*About this exercise:* Give the entries back exactly as they stand, but without pictures.

Stored items from a collection
>>

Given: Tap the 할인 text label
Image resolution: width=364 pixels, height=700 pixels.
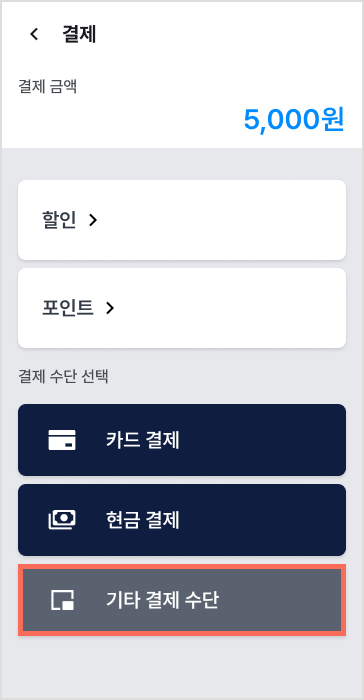Looking at the screenshot, I should (x=59, y=220).
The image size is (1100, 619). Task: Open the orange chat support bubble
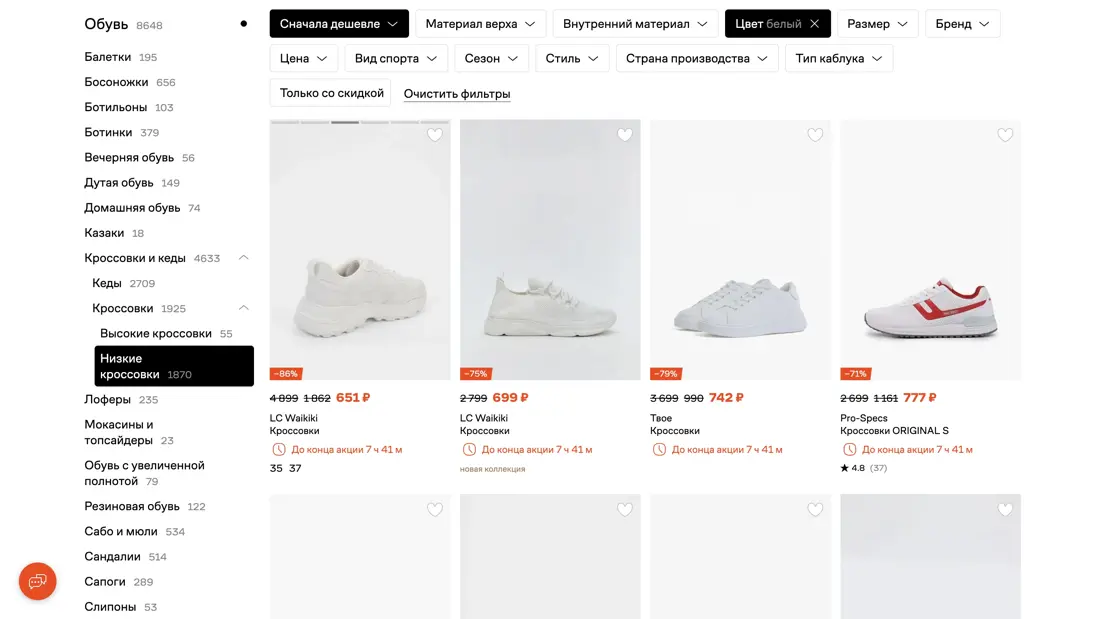tap(38, 581)
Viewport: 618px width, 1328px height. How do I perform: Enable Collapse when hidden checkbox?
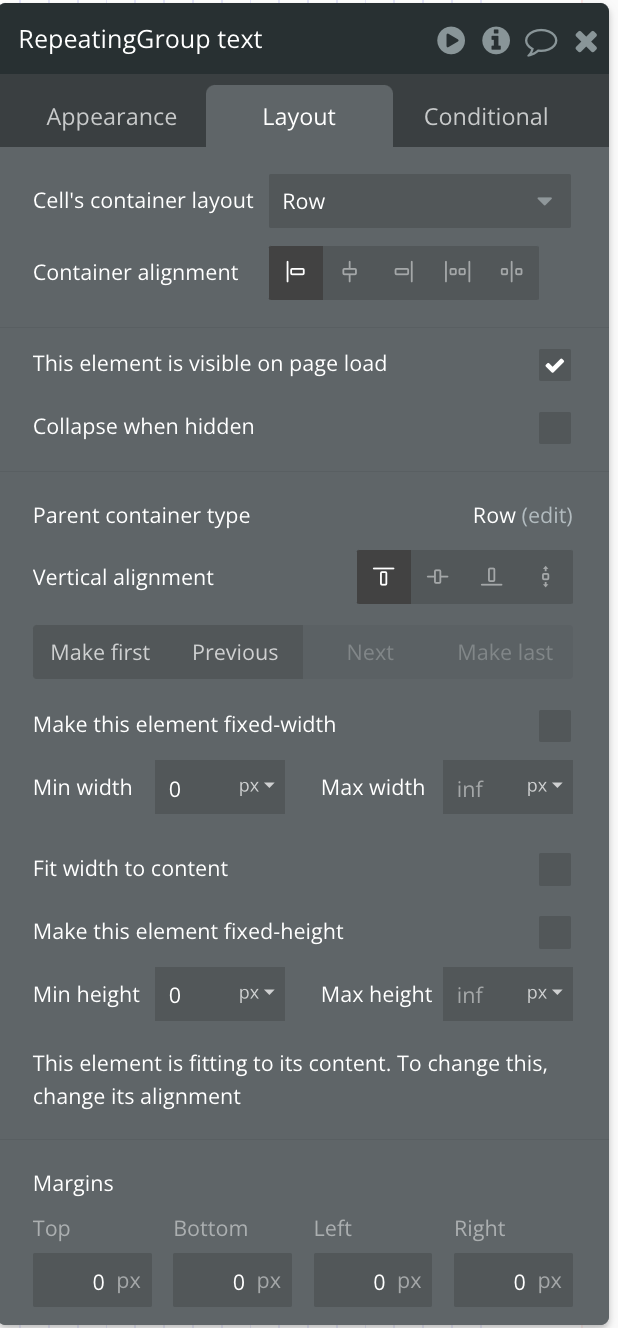tap(555, 428)
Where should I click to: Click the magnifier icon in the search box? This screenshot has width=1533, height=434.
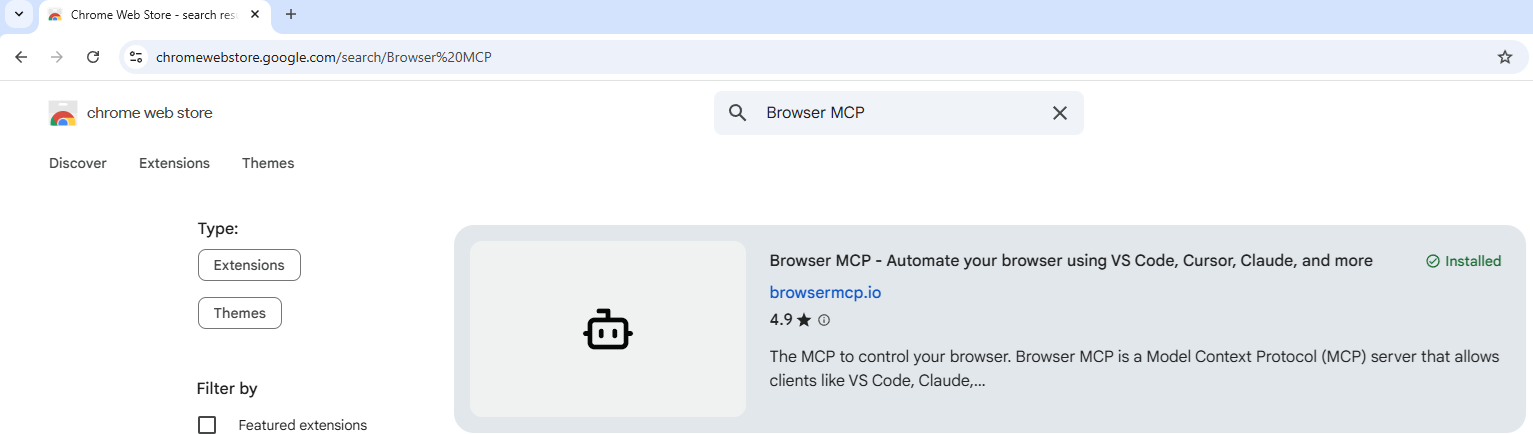point(738,113)
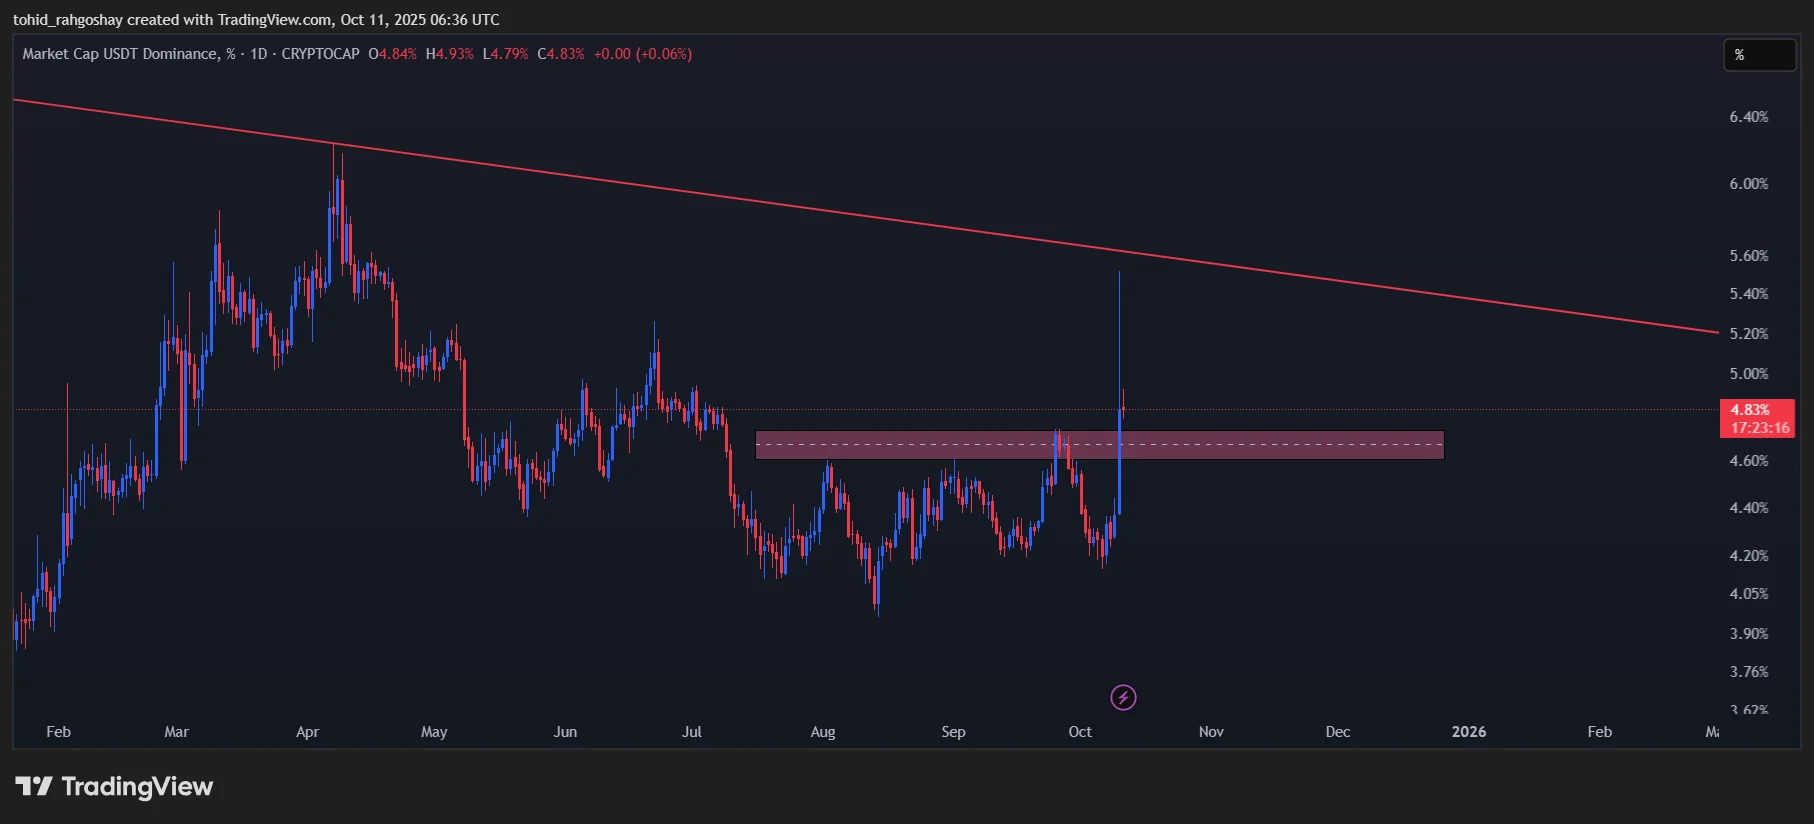This screenshot has height=824, width=1814.
Task: Click the lightning bolt event icon
Action: coord(1123,697)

<<

*Problem solution:*
Given: Tap the 할인 text label
Image resolution: width=364 pixels, height=700 pixels.
Looking at the screenshot, I should (x=59, y=220).
The image size is (1100, 619). Task: Open the orange chat support bubble
tap(38, 581)
Viewport: 618px width, 1328px height. How do I perform: Enable Collapse when hidden checkbox?
tap(555, 428)
Where should I click to: Click the magnifier icon in the search box? This screenshot has width=1533, height=434.
point(738,113)
This screenshot has height=824, width=1814.
Task: Click the lightning bolt event icon
Action: coord(1123,697)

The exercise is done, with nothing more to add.